Once the embryos have started to develop, turning them can twist the embryo, resulting in the loss of the turtle. Many people use a pencil to draw an “X” on the top of each egg so they can make sure they place it the same way in the incubator as it was in the nest.
For most species, the ideal temp range is around 85 degrees F to 90 degrees F. Of course, there are variations to this as well.
This is especially if you choose to “temp sex” your turtle eggs if you incubate on the lower end of the spectrum you will have mostly males.
While the high end producing mostly females, and mid-range temps producing a blend of both.
Temps that are too low can still incubate but may take much longer to do so than those closer to the acceptable range. Temps that are too high can lead to deformities or even death of your embryos.
For hard-shelled eggs, a humidity of about 70% should be sufficient. However, soft-shelled eggs require much higher humidity, closer to 90%, to hatch correctly.
The American Box Turtle egg, for example, would need to incubate at that 90% mark since they lay a very soft-shelled egg.
The soft-shelled eggs have a greater chance of deflating, and often naturally lays in a more humid area, such as forest floors and near water sources. Species that produce hard-shelled eggs are more often in dryer environments such as deserts.

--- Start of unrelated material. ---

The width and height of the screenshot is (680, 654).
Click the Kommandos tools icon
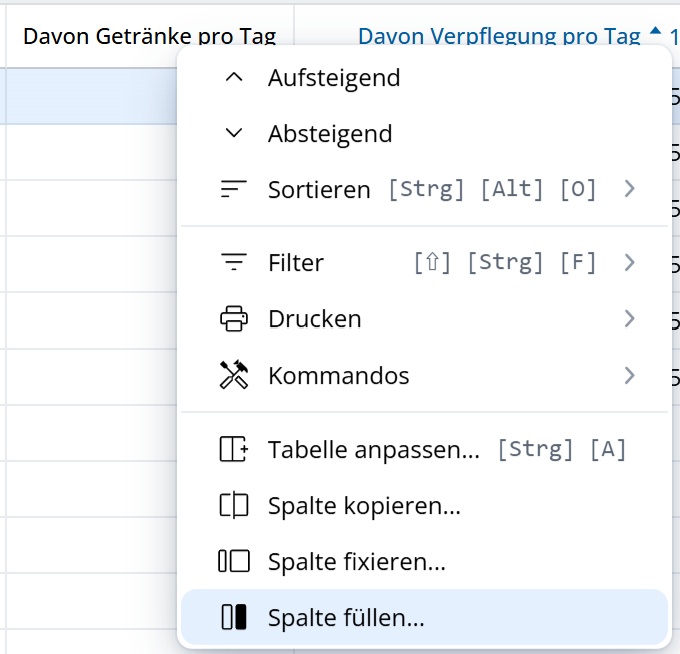tap(233, 376)
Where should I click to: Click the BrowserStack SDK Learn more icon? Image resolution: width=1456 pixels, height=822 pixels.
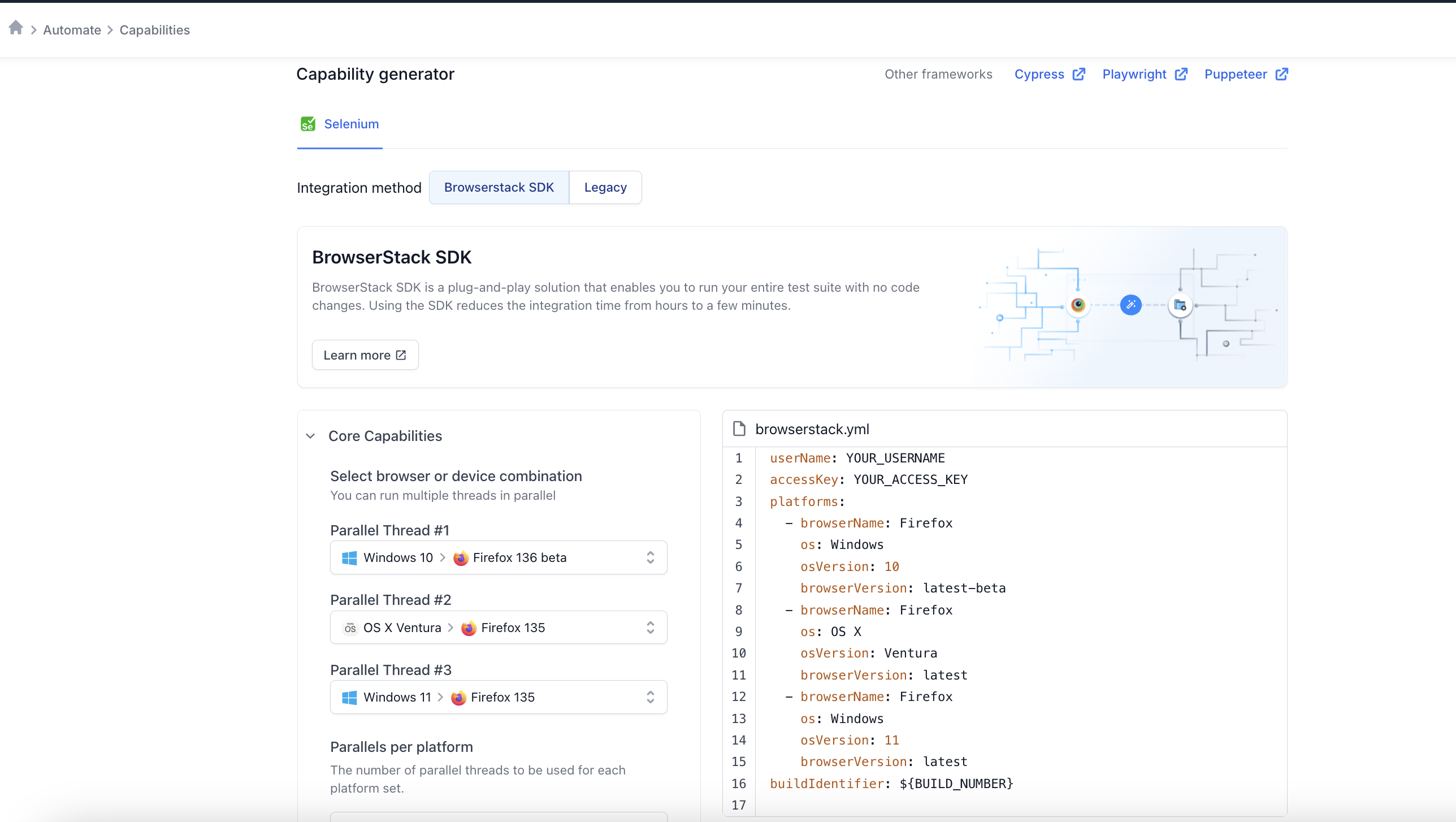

Incubation duration can vary greatly. Most species will hatch between 8-11 weeks. However, some species can take 18 weeks up to half of a year to hatch. It can also vary greatly between eggs in the same clutch.
They should start hatching around the same time but don’t toss any eggs out until you have given them all ample time to hatch, and are confident that they are infertile.
Just one clutch of turtle eggs can have a hatch date variation of up to 18 days and can be even longer than that in some tropical species.
This can even happen in very stable and accurate incubators, and although it is unlikely that you would have such a range, it is something to think about when deciding that the hatching is done.
If you do not have access to an incubator, you will have to try to incubate the eggs where they are. For species that bury their eggs in the substrate, this means recovering the eggs to keep them safe and prevent them from desiccating.
It is difficult to control the temperature of eggs buried in the substrate, but you can place a digital thermometer probe with the eggs before reburying them.
Then, do your best to maintain appropriate temperatures with basking lamps or heating pads; just be sure to keep the cage temperatures within acceptable tolerances for your reptile.